The Mountain Goats All Eternals Deck
(Merge Records)Don’t you just hate The Mountain Goats: I mean just listen to that nasally voice, it’s an offense to the ears; and weren’t they once a one piece – that name is plural, you know that! And what you just sang doesn’t make sense, your music isn’t complex, or intriguing, or beautiful; oh it has the odd violins but if anything that makes it worse. This is terrible music, this is wrong... this is wrong... this... is... wrong...!
That’s probably how you’ll feel three songs into All Eternals Deck, but I can urge you with a satisfaction akin to a marathon runner who has, as his reserves of glycogen collapse, found the will to place each lead lined foot beyond lead lined foot to reach the tape: go on, keep going. This album is hard work, but, inch by wretched inch, it becomes worthwhile.
Darnielle certainly deserves the plaudits accrued in these 20 odd years.
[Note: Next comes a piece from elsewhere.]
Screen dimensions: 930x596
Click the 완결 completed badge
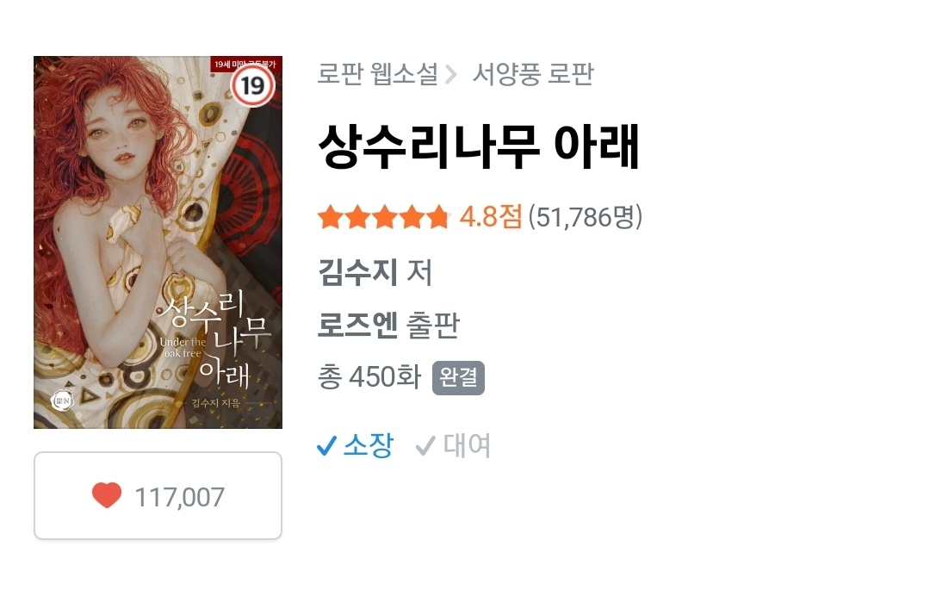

He has a way of using subtlety of imagery to avoid, allow me twist a well worn cliché here, bullying meaning into the ear of the beholder. “Crawl ‘til dawn on my hands and knees / goddamn these vampires and what they’ve done to me.” demands single and opener Damn These Vampires. Yes that’s strong, but it’s an utterly malleable sentiment and that is its success – something it is likely Darnielle understands only too well.
His other great talent is in manipulating tone and pauses to grant atmosphere to music that is so essentially simplistic in its make-up. The Autopsy Garland recounts “Look west from London down toward Hollywood / Remember the first days of California / You don't wanna see these guys without their masks on / You don't wanna see these guys without their masks on” Granting a haunting sense of the fickle arms that welcome the frail Hollywood dream. Conjuring so vivid an understanding in your listener from so little is a fine ability to have, and moment to moment on All Eternals Deck this is evident in spades.
Some of these songs are more accessible than others at first, but none are either sophisticated or impenetrable. What is required then, is simply a touch of resolve to unearth the gems that this record has to offer. With each listen each song will sit a little more comfortable in its groove until those niggling thoughts that plagued the first spins lose their hold for good. The result isn’t a glorious one, that’s not really what The Mountain Goats do, but it is a very strong addition to an already vast canon of work.